San Nicolas traces its roots to barrio Wawa, which was once part of the municipality of Taal. The barrio also covered areas of what is now Alitagtag, Agoncillo, Lemery, and San Luis, according to old locals. It was first inhabited by Malays from Borneo. It was the site of Taal's second municipal center from its establishment in 1572 to 1754, during the peak of Moro piracy. Taal was designated as the provincial capital of Batangas from 1732 to 1754. The 1754 Taal Volcano eruption, which lasted for months, greatly destroyed the area, making Taal move its municipal center to its present location near Balayan Bay. After which, Wawa was renamed to San Nicolas.
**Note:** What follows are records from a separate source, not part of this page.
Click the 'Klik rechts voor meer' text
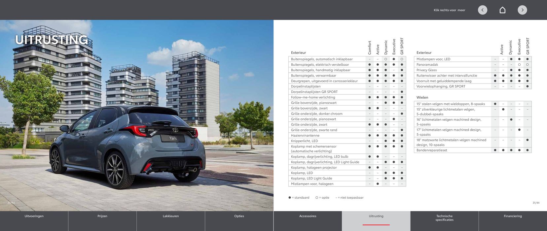 (x=449, y=10)
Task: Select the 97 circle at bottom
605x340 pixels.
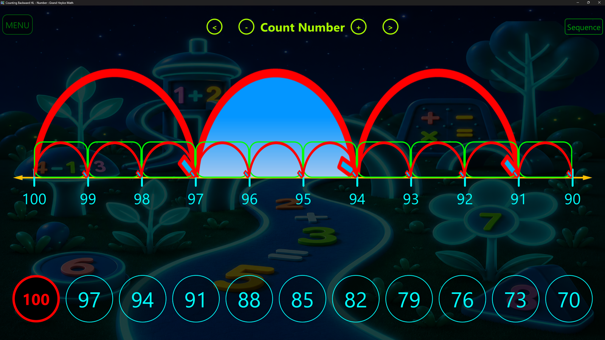Action: tap(89, 299)
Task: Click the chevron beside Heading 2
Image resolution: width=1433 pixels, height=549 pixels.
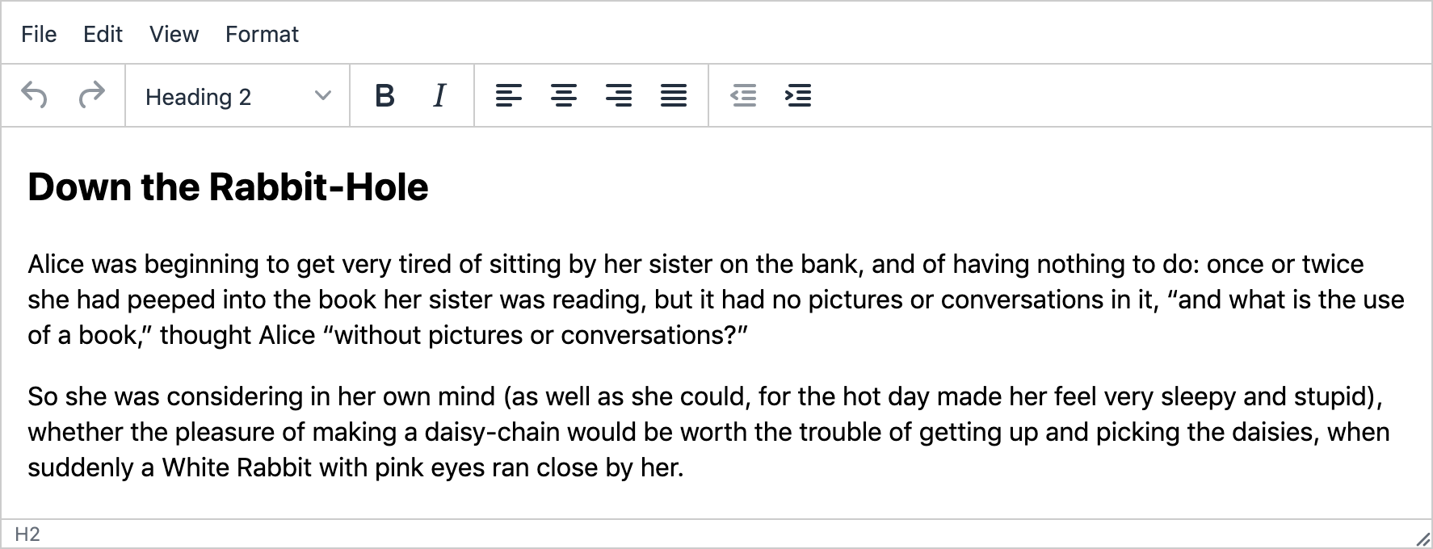Action: point(322,96)
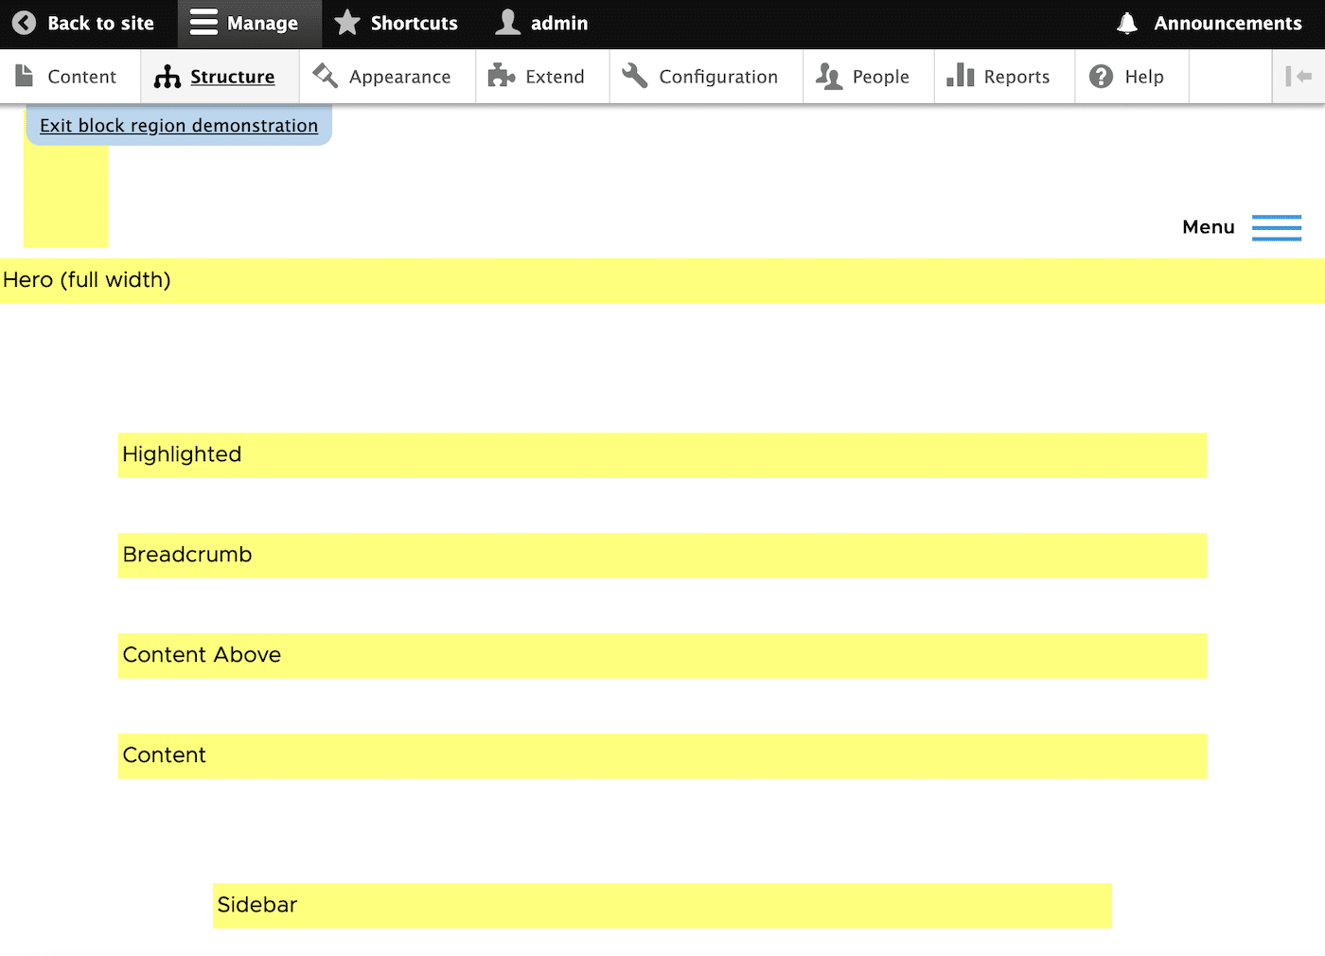The width and height of the screenshot is (1325, 956).
Task: Switch to the Shortcuts tab
Action: point(397,23)
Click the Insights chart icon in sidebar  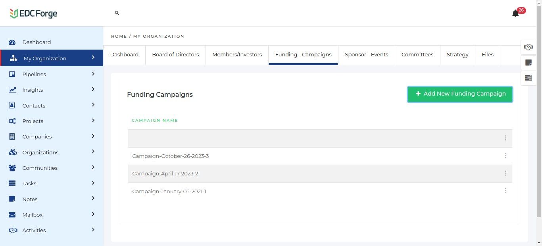tap(12, 90)
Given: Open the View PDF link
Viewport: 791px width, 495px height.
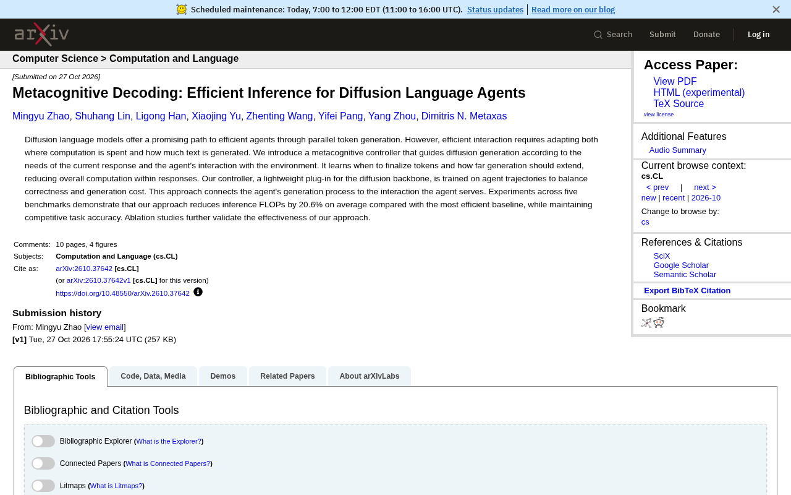Looking at the screenshot, I should (x=675, y=82).
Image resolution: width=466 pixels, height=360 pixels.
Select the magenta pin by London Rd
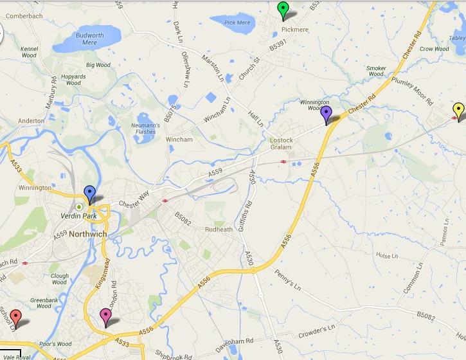pyautogui.click(x=105, y=318)
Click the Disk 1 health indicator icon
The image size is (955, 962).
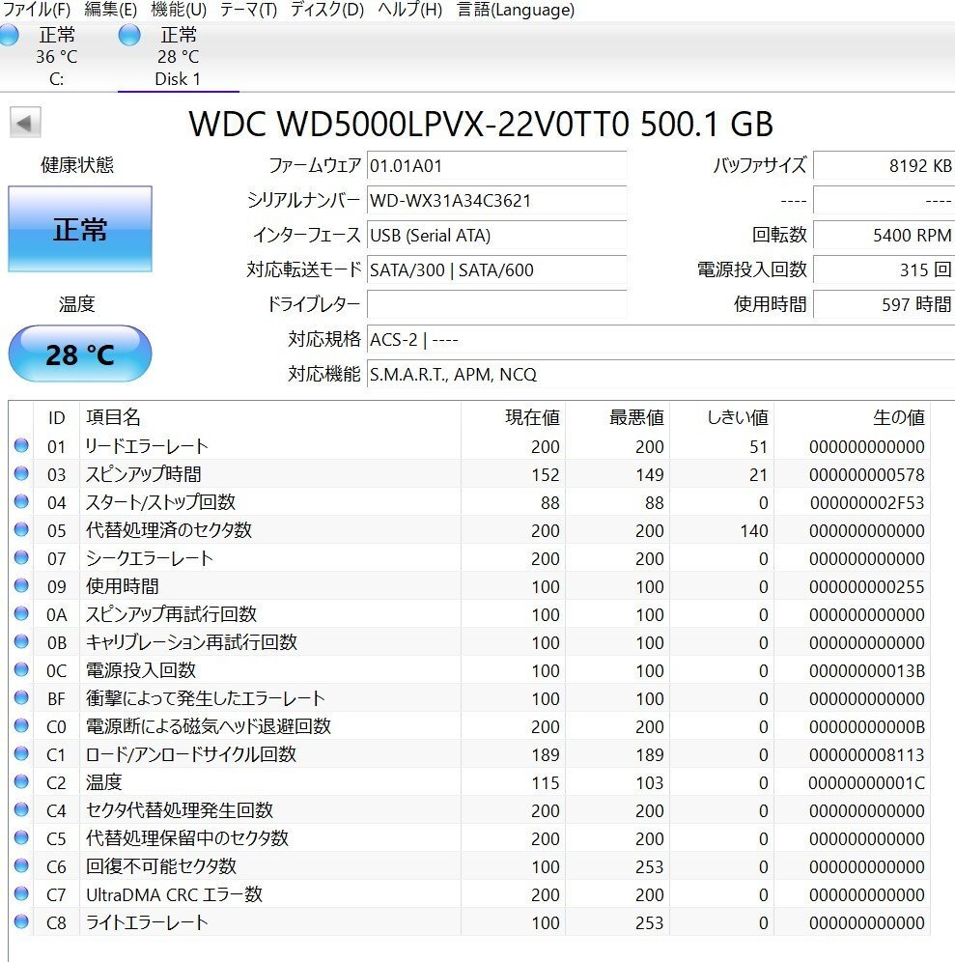pos(128,34)
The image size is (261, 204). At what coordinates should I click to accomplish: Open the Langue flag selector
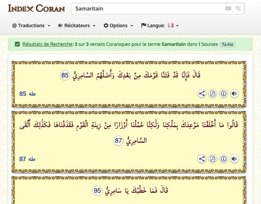tap(160, 26)
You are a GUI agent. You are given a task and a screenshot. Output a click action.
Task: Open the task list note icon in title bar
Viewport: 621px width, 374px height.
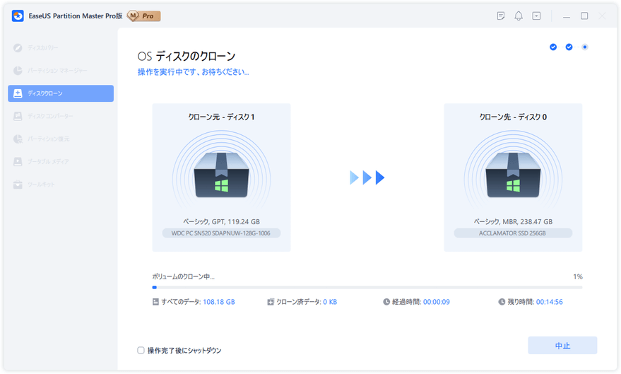[501, 16]
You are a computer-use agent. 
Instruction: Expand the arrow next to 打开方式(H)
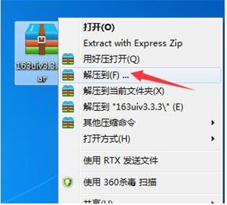pos(213,139)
It was on the night of June 25, 1954 that the San Nicolas Ladies Club tendered a party in honor of Miss Marcelina de Sagun for passing the Board of Midwifery, when some old folks in the persons of Atty. Exequiel D. Caringal, Mr. Jose Caringal, Mr. Herminigildo de Sagun, Mr. Alfredo Umali, Mr. Ireneo Matienzo, Mr. Teodoro S. Mayuga and Mr. Maximo Atienza conceived the idea of converting barrio San Nicolas into a new municipality. Neighboring barangay residents were consulted and a unanimous decision was established favoring the proposal. Not only was a committee formed, but also a delegation to the President, headed by Batangas Governor Feliciano Leviste and Senator Jose P. Laurel. However, the Municipal Mayor of Taal, Hon. Ignacio Ilagan, with his avid followers, opposed the move. The committee requested Representative Apolinario R. Apacible (Batangas–1st) to file a bill in Congress. The Representative immediately filed House Bill No. 3407, co-sponsored by Representative Lamberto Macias (Negros Oriental–2nd), which ultimately led to the creation of the Municipality of San Nicolas.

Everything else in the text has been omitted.